Operating systems that are no longer commercially viable have been
open-sourced as well, enabling us to study how systems operated in a
time of fewer CPU, memory, and storage resources. An extensive but
incomplete list of open-source operating-system projects is available from
http://dmoz.org/Computers/Software/Operating Systems/Open Source/.
In addition, the rise of virtualization as a mainstream (and frequently free)
computer function makes it possible to run many operating systems on top
of one core system. For example, VMware (http://www.vmware.com) provides a free “player” for Windows on which hundreds of free “virtual appliances” can run. Virtualbox (http://www.virtualbox.com) provides a free,
open-source virtual machine manager on many operating systems. Using
such tools, students can try out hundreds of operating systems without dedicated hardware.
In some cases, simulators of specific hardware are also available, allowing the operating system to run on “native” hardware, all within the confines of a modern computer and modern operating system. For example,
a DECSYSTEM-20 simulator running on macOS can boot TOPS-20, load the
source tapes, and modify and compile a new TOPS-20 kernel. An interested
student can search the Internet to find the original papers that describe the
operating system, as well as the original manuals.
The advent of open-source operating systems has also made it easier to
make the move from student to operating-system developer. With some
knowledge, some effort, and an Internet connection, a student can even create
a new operating-system distribution. Not so many years ago, it was difficult
or impossible to get access to source code. Now, such access is limited only
by how much interest, time, and disk space a student has.

Question 70

Solaris

Answer 70

Solaris is the commercial UNIX-based operating system of Sun Microsystems.
Originally, Sun’s SunOS operating system was based on BSD UNIX. Sun moved
to AT&T’s System V UNIX as its base in 1991. In 2005, Sun open-sourced most
of the Solaris code as the OpenSolaris project. The purchase of Sun by Oracle
in 2009, however, left the state of this project unclear.
Several groups interested in using OpenSolaris have expanded its features,
and their working set is Project Illumos, which has expanded from the OpenSolaris base to include more features and to be the basis for several products.
Illumos is available at http://wiki.illumos.org

Question 71

Open-Source Systems as Learning Tools

Answer 71

The free-software movement is driving legions of programmers to create
thousands of open-source projects, including operating systems.
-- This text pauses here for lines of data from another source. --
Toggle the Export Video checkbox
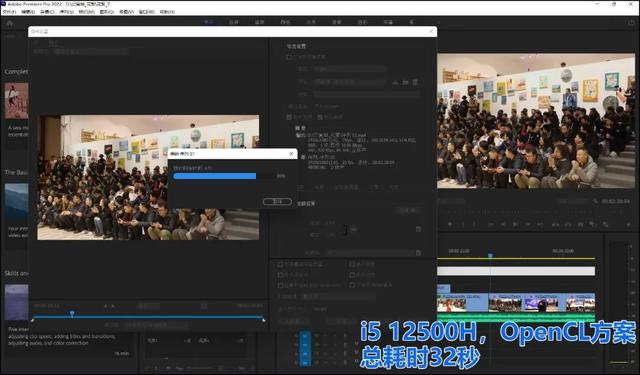Image resolution: width=640 pixels, height=375 pixels. (289, 117)
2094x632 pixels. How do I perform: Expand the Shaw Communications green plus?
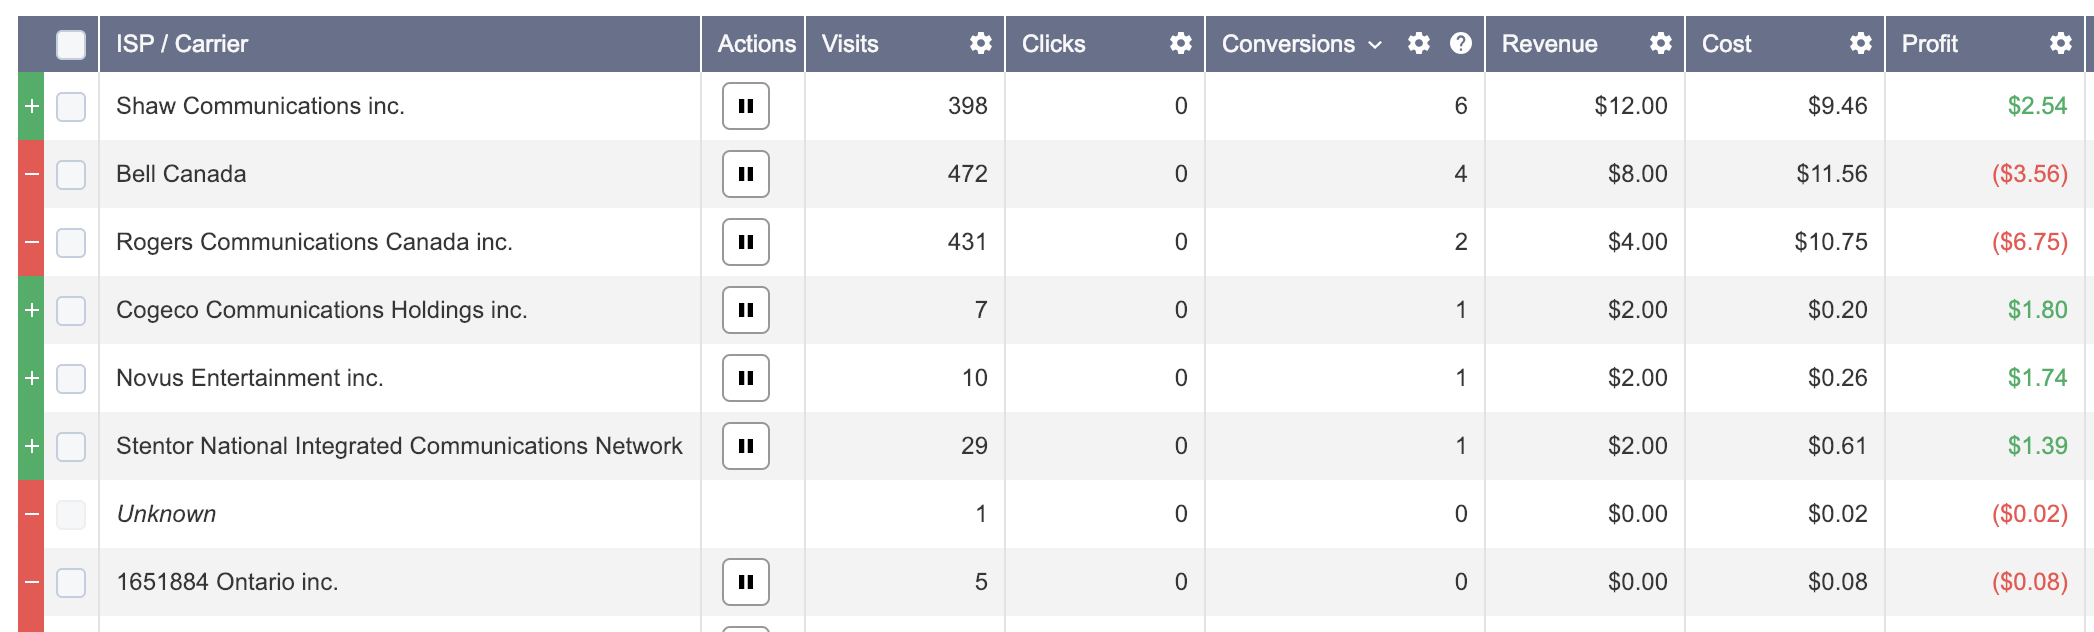[x=31, y=106]
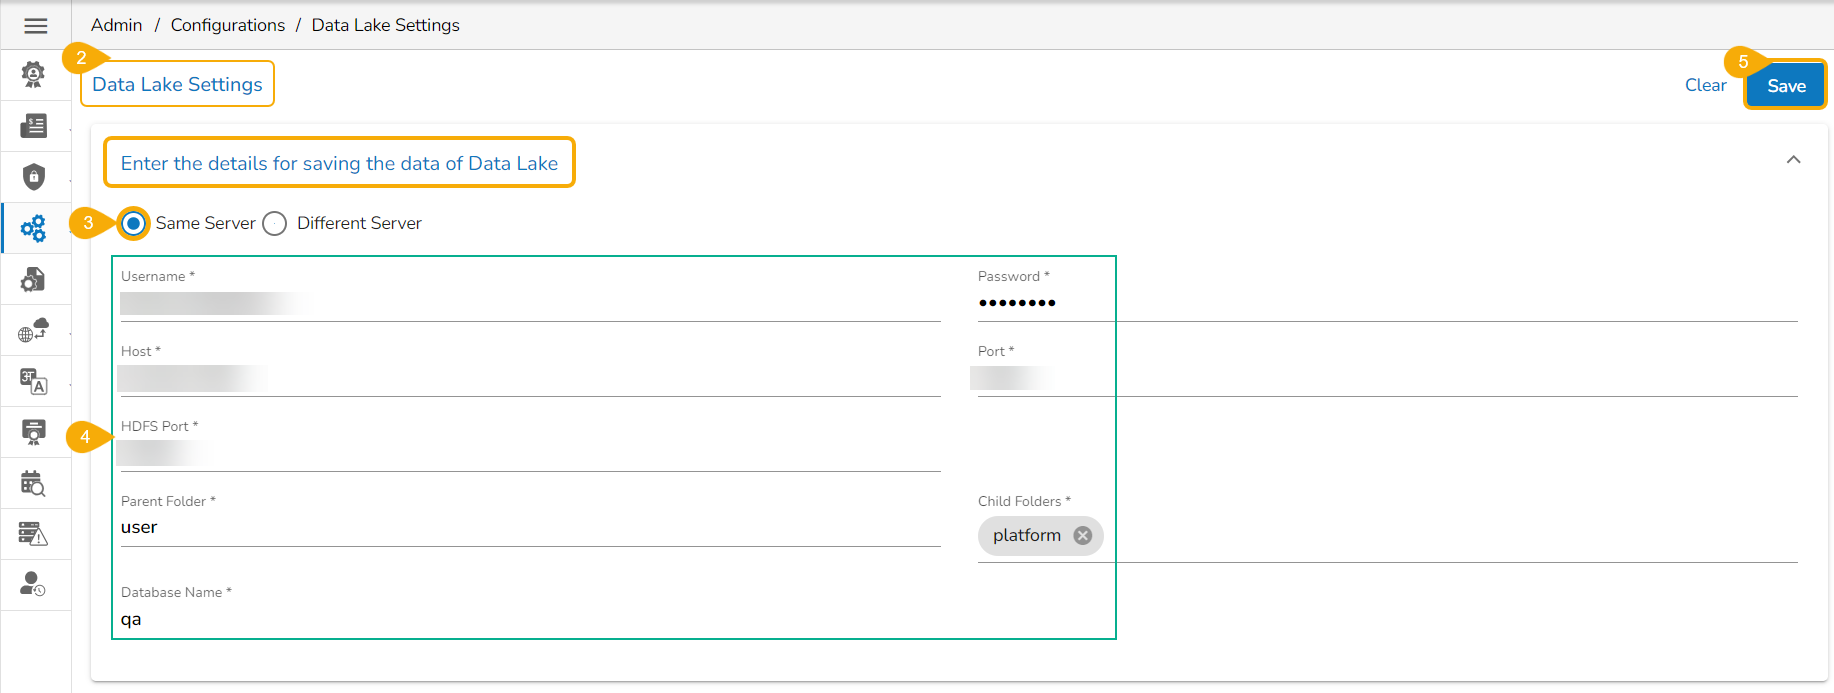Open the language translation sidebar icon
The height and width of the screenshot is (693, 1834).
[x=34, y=382]
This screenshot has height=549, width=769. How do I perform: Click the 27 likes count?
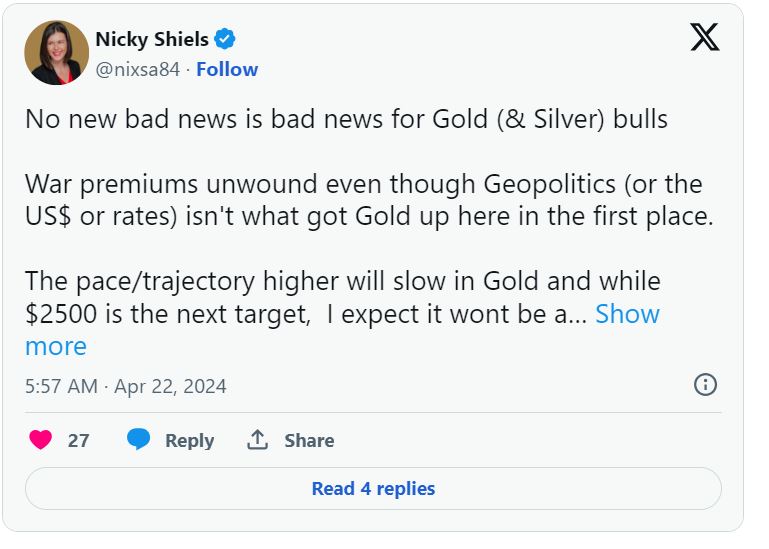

Sites like
http://freshmeat.net/ and http://distrowatch.com/ provide portals to many of
these projects. As we stated earlier, open-source projects enable students to
use source code as a learning tool. They can modify programs and test them,
help find and fix bugs, and otherwise explore mature, full-featured operating
systems, compilers, tools, user interfaces, and other types of programs. The
availability of source code for historic projects, such as Multics, can help students to understand those projects and to build knowledge that will help in the
implementation of new projects.
Another advantage of working with open-source operating systems is their
diversity. GNU/Linux and BSD UNIX are both open-source operating systems,
for instance, but each has its own goals, utility, licensing, and purpose. Sometimes, licenses are not mutually exclusive and cross-pollination occurs, allowing rapid improvements in operating-system projects. For example, several
major components of OpenSolaris have been ported to BSD UNIX. The advantages of free software and open sourcing are likely to increase the number
and quality of open-source projects, leading to an increase in the number of
individuals and companies that use these projects.